* Objective *
Write out the data verbatim, starting at the line that contains "Image resolution: width=976" and continuing through the end of the data. Leave the pictures out of your answer.

* Exercise material *
------------------------------------------------------------

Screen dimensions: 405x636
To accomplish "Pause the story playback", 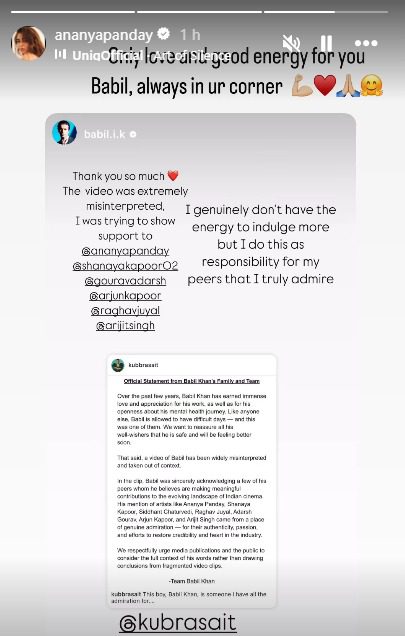I will click(x=326, y=43).
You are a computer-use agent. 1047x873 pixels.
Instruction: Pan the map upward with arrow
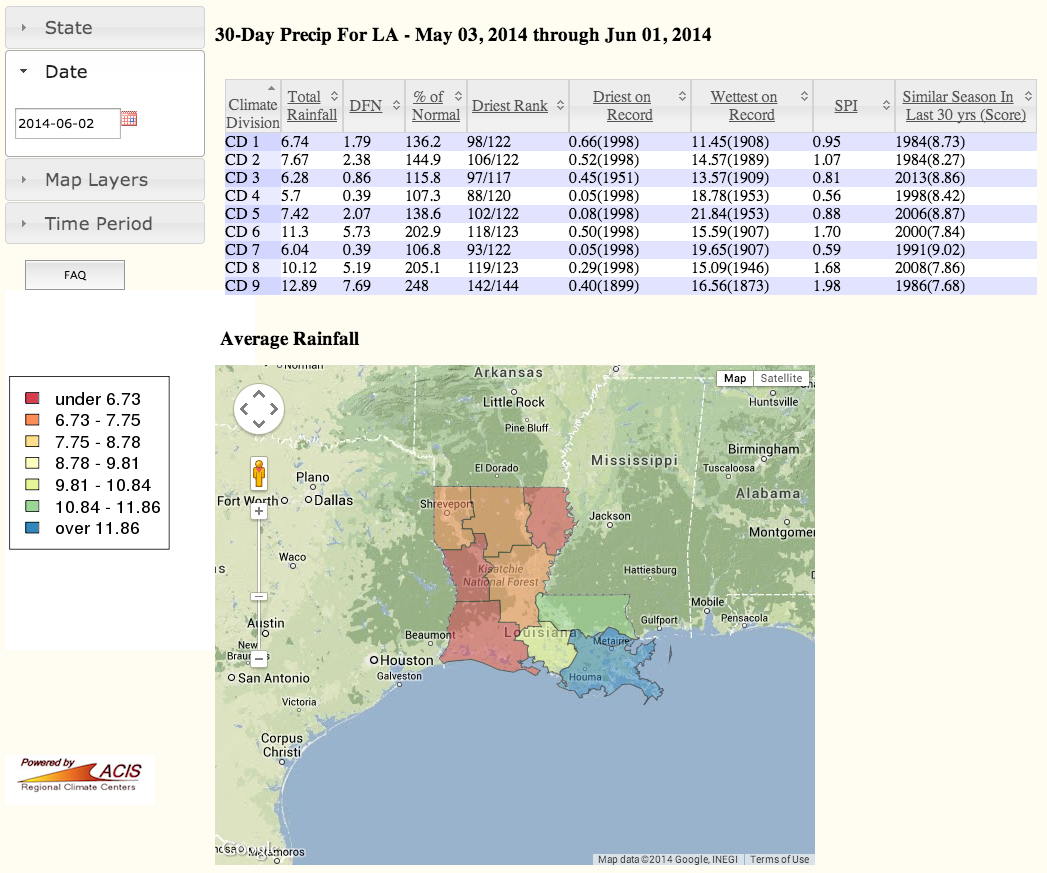(259, 395)
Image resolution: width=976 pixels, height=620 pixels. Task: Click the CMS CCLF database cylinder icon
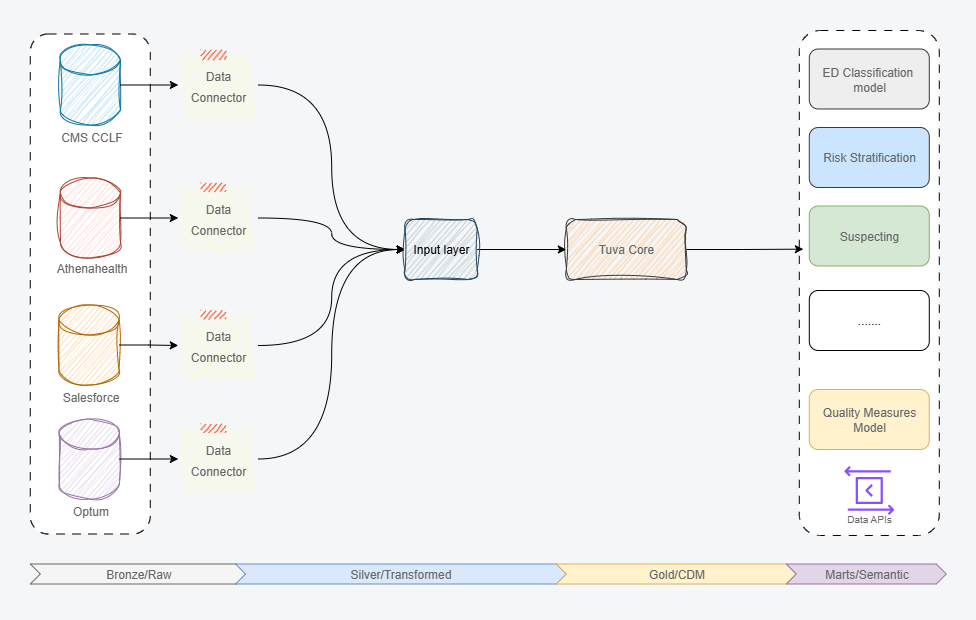pyautogui.click(x=90, y=84)
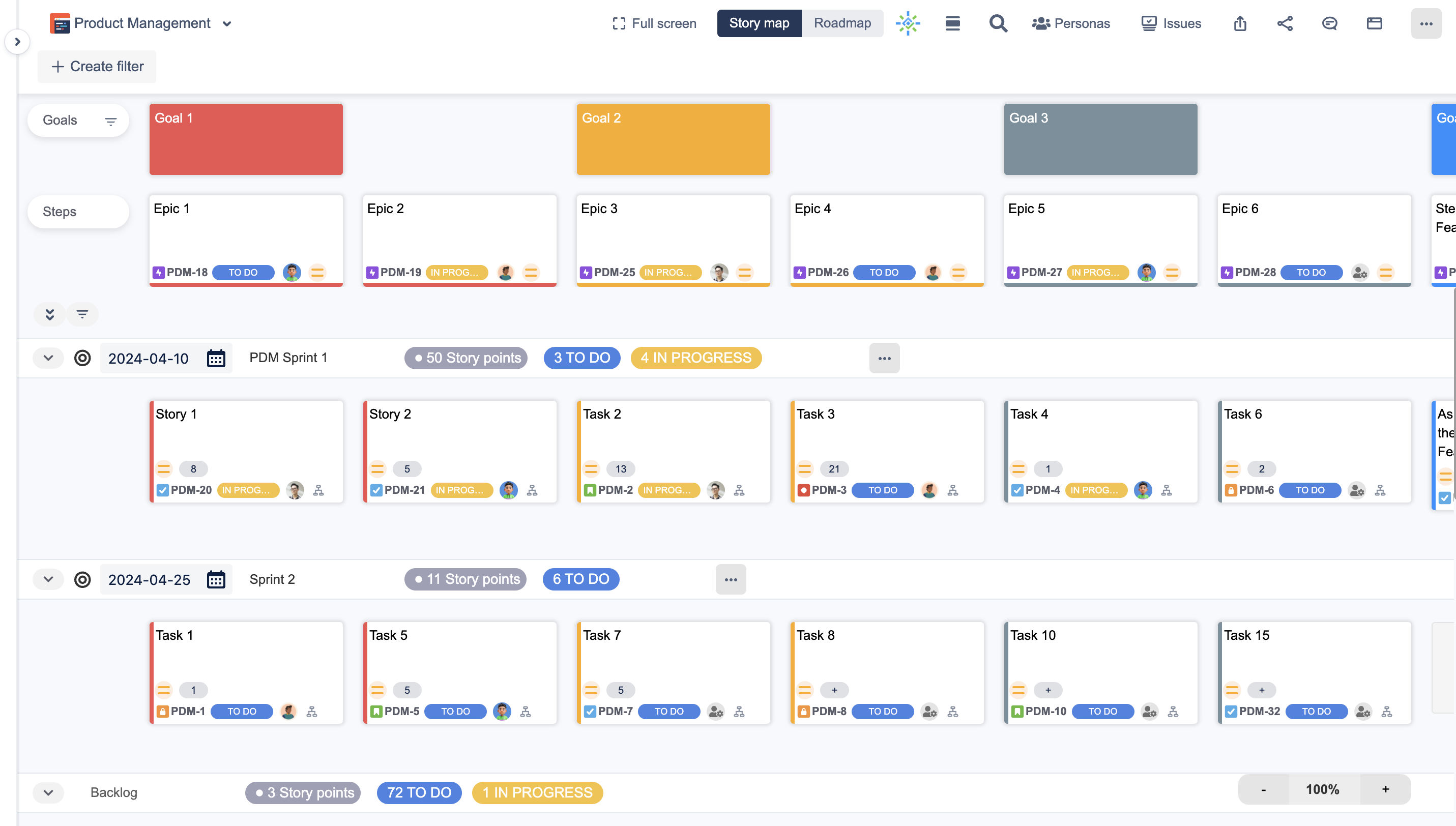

------------------------------------------------------------

* The solution *
Image resolution: width=976 pixels, height=620 pixels. Task: Click the CMS CCLF database cylinder icon
pyautogui.click(x=90, y=84)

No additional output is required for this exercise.